--- START OF Stored data ---
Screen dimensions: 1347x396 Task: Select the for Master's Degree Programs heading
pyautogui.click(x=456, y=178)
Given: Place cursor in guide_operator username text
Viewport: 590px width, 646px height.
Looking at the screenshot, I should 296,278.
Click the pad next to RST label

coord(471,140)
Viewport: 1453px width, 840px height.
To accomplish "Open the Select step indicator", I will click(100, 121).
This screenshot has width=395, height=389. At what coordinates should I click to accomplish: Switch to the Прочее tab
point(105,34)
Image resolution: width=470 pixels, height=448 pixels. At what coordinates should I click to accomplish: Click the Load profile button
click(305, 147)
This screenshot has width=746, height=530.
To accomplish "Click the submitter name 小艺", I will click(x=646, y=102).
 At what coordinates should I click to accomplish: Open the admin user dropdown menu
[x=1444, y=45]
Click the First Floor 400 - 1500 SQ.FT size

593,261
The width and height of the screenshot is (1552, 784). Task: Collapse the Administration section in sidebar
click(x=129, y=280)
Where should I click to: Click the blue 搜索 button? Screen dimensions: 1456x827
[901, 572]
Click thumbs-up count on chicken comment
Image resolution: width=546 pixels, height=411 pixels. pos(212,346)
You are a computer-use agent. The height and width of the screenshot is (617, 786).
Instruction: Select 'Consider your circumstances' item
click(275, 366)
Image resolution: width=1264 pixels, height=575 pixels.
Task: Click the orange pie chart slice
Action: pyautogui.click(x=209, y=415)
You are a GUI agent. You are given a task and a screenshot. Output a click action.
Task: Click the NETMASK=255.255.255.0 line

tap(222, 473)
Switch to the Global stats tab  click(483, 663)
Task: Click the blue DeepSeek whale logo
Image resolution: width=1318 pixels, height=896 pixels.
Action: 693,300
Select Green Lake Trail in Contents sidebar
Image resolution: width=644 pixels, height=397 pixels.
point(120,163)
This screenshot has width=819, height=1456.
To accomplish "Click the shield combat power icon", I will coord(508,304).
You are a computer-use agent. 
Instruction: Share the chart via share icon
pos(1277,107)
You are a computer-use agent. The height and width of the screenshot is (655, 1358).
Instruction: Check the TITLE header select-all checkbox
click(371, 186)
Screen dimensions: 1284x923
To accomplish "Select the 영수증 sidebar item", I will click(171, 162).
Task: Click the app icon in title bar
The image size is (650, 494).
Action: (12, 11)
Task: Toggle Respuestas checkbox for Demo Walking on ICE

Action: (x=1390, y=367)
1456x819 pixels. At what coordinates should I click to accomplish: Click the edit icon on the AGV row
--- END OF Stored data ---
:: Required work ::
Render the data above as a Markdown table with two columns, Row and Line, where Row holds a sequential number and Line holds the text of one line. Leave out blank lines.

:: Finished answer ::
| Row | Line |
|---|---|
| 1 | Screen dimensions: 1347x396 Task: Select the for Master's Degree Programs heading |
| 2 | pyautogui.click(x=456, y=178) |
| 3 | Given: Place cursor in guide_operator username text |
| 4 | Viewport: 590px width, 646px height. |
| 5 | Looking at the screenshot, I should 296,278. |
| 6 | Click the pad next to RST label |
| 7 | coord(471,140) |
| 8 | Viewport: 1453px width, 840px height. |
| 9 | To accomplish "Open the Select step indicator", I will click(100, 121). |
| 10 | This screenshot has width=395, height=389. At what coordinates should I click to accomplish: Switch to the Прочее tab |
| 11 | point(105,34) |
| 12 | Image resolution: width=470 pixels, height=448 pixels. At what coordinates should I click to accomplish: Click the Load profile button |
| 13 | click(305, 147) |
| 14 | This screenshot has width=746, height=530. |
| 15 | To accomplish "Click the submitter name 小艺", I will click(x=646, y=102). |
| 16 |  At what coordinates should I click to accomplish: Open the admin user dropdown menu |
| 17 | [x=1444, y=45] |
| 18 | Click the First Floor 400 - 1500 SQ.FT size |
| 19 | 593,261 |
| 20 | The width and height of the screenshot is (1552, 784). Task: Collapse the Administration section in sidebar |
| 21 | click(x=129, y=280) |
| 22 | Where should I click to: Click the blue 搜索 button? Screen dimensions: 1456x827 |
| 23 | [901, 572] |
| 24 | Click thumbs-up count on chicken comment |
| 25 | Image resolution: width=546 pixels, height=411 pixels. pos(212,346) |
| 26 | You are a computer-use agent. The height and width of the screenshot is (617, 786). |
| 27 | Instruction: Select 'Consider your circumstances' item |
| 28 | click(275, 366) |
| 29 | Image resolution: width=1264 pixels, height=575 pixels. |
| 30 | Task: Click the orange pie chart slice |
| 31 | Action: pyautogui.click(x=209, y=415) |
| 32 | You are a GUI agent. You are given a task and a screenshot. Output a click action. |
| 33 | Task: Click the NETMASK=255.255.255.0 line |
| 34 | tap(222, 473) |
| 35 | Switch to the Global stats tab  click(483, 663) |
| 36 | Task: Click the blue DeepSeek whale logo |
| 37 | Image resolution: width=1318 pixels, height=896 pixels. |
| 38 | Action: 693,300 |
| 39 | Select Green Lake Trail in Contents sidebar |
| 40 | Image resolution: width=644 pixels, height=397 pixels. |
| 41 | point(120,163) |
| 42 | This screenshot has width=819, height=1456. |
| 43 | To accomplish "Click the shield combat power icon", I will coord(508,304). |
| 44 | You are a computer-use agent.  |
| 45 | Instruction: Share the chart via share icon |
| 46 | pos(1277,107) |
| 47 | You are a computer-use agent. The height and width of the screenshot is (655, 1358). |
| 48 | Instruction: Check the TITLE header select-all checkbox |
| 49 | click(371, 186) |
| 50 | Screen dimensions: 1284x923 |
| 51 | To accomplish "Select the 영수증 sidebar item", I will click(171, 162). |
| 52 | Task: Click the app icon in title bar |
| 53 | The image size is (650, 494). |
| 54 | Action: (12, 11) |
| 55 | Task: Toggle Respuestas checkbox for Demo Walking on ICE |
| 56 | Action: (x=1390, y=367) |
| 57 | 1456x819 pixels. At what coordinates should I click to accomplish: Click the edit icon on the AGV row |